Studio album by Andrea Faustini
- Released: 17 July 2015
- Recorded: 2015 Los Angeles
- Label: Syco Music, RCA, Sony Music
- Producer: Graham Stack, Matt Furmidge

= Kelly (Andrea Faustini album) =

Kelly is the debut studio album by Italian singer Andrea Faustini. It was preceded by release of the single "Give a Little Love", the video for which premiered on 17 July 2015. Kelly debuted and peaked at number 14 on the UK Albums Chart.

==Background==

Regarding the album, Faustini said: "I'm such a positive person, and I like to smile even in tough times. This is what life is about for me - be kind to the people you love (and the people you don't), and always smile... In other words, give a little love!"

◆ **STATED GOAL A**
According to the article on the album Kelly, what position did the album reach on the UK Albums Chart?
◆ **STATED GOAL B**
Write out, word for word, the passage of the article on the album Kelly that starts with "Kelly is the" and goes on through "UK Albums Chart.".
The records after this point are not required for anything here.

◆ **GIVEN RECORDS**
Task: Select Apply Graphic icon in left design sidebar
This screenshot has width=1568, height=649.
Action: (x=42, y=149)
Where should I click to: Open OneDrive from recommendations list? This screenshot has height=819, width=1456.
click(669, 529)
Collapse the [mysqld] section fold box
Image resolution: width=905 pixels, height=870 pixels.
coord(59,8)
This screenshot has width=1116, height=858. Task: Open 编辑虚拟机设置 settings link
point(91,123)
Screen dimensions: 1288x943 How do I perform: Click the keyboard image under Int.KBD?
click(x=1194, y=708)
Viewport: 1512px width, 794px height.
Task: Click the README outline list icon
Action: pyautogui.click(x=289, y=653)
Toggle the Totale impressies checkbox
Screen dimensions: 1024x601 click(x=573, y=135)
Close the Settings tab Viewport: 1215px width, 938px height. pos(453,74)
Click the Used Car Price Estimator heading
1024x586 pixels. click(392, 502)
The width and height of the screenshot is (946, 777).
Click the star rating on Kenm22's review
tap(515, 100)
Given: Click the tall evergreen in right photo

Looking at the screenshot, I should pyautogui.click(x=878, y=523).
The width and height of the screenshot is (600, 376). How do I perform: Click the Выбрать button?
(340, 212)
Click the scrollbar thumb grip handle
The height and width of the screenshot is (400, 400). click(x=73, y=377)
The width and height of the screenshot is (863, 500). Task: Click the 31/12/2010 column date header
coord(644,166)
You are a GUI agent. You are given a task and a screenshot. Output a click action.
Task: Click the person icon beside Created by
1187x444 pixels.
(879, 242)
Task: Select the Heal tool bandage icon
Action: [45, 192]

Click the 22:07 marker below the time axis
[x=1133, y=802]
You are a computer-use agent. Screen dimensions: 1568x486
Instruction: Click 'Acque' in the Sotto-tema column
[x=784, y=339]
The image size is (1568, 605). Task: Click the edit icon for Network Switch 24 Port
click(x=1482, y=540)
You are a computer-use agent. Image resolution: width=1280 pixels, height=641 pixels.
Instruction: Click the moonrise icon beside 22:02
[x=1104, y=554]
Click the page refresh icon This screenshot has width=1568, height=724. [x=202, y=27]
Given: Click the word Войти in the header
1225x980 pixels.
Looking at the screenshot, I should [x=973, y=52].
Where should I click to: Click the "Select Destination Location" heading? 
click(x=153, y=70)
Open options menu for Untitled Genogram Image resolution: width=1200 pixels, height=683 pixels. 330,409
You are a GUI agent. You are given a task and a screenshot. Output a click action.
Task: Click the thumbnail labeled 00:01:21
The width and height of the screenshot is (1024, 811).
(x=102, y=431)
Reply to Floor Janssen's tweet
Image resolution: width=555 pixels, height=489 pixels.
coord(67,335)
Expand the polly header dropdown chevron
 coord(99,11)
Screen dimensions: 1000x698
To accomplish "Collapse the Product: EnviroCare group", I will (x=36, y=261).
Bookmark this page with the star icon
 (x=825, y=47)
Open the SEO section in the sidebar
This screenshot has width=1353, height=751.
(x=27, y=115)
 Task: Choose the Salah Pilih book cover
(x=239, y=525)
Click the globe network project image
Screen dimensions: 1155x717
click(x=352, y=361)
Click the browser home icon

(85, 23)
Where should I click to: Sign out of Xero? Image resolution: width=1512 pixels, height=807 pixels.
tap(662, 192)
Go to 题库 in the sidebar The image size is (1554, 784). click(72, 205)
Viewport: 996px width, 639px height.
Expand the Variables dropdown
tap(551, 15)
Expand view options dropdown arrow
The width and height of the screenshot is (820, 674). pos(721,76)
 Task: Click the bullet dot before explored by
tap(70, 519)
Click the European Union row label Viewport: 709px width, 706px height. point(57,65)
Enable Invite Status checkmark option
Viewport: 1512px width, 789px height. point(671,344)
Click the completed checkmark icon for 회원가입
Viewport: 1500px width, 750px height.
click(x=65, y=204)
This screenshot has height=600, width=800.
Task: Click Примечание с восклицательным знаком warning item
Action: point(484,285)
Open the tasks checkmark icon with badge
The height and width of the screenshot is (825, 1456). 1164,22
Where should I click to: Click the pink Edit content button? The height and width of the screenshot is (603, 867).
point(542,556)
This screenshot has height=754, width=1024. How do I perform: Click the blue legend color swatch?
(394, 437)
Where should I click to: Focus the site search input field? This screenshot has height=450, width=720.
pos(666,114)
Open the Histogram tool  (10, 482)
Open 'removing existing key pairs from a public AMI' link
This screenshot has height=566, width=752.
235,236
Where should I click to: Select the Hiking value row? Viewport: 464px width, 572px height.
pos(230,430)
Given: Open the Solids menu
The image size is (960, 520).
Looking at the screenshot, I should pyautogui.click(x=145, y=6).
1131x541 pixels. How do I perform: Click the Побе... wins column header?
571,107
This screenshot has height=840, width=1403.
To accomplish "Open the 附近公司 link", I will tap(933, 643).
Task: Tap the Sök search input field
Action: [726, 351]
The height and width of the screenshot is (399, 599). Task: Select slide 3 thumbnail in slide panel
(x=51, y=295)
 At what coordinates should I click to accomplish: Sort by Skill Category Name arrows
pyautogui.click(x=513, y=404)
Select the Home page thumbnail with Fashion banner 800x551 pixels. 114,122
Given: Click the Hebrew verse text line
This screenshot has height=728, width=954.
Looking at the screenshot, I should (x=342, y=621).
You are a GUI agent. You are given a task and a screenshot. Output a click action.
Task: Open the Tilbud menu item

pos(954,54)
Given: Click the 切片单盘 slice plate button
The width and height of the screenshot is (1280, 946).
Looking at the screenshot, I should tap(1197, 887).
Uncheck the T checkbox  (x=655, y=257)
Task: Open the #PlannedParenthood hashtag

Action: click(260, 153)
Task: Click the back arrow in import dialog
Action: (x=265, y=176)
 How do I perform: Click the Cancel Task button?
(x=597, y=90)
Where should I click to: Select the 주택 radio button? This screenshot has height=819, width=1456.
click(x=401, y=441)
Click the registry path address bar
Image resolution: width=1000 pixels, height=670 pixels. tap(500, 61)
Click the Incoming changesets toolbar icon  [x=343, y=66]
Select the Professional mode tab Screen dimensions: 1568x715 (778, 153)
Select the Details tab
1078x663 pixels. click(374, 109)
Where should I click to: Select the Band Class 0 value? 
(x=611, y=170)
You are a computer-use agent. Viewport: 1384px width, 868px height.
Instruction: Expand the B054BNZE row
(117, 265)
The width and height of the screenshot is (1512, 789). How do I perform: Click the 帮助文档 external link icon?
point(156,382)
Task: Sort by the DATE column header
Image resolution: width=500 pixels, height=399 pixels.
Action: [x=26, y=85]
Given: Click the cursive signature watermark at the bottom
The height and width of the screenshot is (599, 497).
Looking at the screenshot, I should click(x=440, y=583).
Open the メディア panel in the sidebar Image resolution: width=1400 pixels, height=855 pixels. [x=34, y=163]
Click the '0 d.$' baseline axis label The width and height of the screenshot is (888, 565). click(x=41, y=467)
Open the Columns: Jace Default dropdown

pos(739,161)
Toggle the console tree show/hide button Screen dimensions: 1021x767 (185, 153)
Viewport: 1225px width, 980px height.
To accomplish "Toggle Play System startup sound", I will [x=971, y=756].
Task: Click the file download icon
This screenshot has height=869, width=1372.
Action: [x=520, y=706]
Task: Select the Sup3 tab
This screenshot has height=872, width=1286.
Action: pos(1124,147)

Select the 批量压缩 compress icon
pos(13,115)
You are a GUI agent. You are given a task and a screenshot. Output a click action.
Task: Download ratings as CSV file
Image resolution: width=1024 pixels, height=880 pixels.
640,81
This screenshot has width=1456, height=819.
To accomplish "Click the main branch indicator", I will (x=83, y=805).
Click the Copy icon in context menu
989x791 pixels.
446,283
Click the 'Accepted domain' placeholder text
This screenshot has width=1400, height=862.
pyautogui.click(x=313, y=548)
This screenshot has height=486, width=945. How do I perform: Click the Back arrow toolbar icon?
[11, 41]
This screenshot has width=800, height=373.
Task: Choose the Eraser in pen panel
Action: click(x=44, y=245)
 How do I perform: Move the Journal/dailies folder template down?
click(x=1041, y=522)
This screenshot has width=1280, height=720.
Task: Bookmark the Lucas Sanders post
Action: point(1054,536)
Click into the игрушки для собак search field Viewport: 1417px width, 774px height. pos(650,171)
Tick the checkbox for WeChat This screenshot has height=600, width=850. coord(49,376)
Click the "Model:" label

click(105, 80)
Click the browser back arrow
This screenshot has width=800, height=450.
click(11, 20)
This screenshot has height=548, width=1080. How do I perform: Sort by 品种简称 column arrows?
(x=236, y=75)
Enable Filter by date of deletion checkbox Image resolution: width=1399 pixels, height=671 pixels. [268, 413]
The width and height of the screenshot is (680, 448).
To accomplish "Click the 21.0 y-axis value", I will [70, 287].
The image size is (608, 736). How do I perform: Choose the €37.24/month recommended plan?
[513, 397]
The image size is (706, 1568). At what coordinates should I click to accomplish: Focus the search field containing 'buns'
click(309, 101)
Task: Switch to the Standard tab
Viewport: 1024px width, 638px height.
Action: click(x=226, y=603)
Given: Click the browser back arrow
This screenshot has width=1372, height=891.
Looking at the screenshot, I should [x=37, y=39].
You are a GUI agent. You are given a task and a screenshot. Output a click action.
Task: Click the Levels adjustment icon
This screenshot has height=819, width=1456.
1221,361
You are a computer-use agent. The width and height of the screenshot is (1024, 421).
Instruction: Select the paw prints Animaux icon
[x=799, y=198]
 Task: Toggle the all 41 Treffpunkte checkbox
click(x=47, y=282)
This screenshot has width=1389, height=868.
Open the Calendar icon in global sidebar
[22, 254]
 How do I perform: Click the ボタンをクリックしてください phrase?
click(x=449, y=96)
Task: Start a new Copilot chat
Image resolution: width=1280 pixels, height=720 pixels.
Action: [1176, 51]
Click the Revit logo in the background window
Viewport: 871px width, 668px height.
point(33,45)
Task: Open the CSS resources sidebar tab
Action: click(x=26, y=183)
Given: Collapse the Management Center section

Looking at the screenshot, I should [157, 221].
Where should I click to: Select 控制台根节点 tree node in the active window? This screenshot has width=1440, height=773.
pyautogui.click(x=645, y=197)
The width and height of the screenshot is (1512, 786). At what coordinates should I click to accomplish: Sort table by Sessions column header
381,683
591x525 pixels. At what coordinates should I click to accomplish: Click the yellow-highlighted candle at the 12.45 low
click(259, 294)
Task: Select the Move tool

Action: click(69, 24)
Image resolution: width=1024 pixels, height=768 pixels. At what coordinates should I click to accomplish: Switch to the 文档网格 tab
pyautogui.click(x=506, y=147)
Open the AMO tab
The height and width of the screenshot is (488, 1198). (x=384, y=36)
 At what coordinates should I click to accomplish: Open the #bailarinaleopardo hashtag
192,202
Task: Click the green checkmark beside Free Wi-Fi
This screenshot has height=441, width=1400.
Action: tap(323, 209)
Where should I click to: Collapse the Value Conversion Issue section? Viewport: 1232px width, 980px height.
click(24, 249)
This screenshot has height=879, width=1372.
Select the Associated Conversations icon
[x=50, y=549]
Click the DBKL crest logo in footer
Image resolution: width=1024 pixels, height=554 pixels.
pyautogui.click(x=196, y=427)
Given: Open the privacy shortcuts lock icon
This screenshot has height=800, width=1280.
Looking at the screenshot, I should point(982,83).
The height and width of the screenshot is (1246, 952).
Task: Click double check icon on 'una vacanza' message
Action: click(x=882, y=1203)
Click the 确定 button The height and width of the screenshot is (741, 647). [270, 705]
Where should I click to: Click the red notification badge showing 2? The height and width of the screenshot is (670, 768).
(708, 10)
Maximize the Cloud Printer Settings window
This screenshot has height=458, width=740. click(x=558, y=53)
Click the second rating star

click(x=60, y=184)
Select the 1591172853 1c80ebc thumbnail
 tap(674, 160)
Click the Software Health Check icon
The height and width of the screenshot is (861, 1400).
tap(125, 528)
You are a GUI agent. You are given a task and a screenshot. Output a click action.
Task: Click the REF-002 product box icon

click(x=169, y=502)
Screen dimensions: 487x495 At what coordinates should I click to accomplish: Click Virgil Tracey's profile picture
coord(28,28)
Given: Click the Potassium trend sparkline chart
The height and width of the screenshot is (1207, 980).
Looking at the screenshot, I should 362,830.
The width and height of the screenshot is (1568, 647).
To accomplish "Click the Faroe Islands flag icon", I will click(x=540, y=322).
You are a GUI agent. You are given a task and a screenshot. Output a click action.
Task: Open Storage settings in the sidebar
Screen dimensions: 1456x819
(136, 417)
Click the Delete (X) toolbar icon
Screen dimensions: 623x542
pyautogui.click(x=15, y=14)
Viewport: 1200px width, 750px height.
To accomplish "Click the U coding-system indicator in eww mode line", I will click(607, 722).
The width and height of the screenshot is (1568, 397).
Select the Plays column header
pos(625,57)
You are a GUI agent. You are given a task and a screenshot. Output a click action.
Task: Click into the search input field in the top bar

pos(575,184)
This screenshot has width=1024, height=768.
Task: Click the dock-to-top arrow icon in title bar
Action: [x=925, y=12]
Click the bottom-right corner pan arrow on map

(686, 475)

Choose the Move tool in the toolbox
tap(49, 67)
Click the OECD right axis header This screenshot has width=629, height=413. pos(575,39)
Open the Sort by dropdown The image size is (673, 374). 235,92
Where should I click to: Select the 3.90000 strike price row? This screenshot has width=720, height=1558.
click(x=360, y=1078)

◆ **TASK OUTPUT A**
It debuted and peaked at number 14.

◆ **TASK OUTPUT B**
Kelly is the debut studio album by Italian singer Andrea Faustini. It was preceded by release of the single "Give a Little Love", the video for which premiered on 17 July 2015. Kelly debuted and peaked at number 14 on the UK Albums Chart.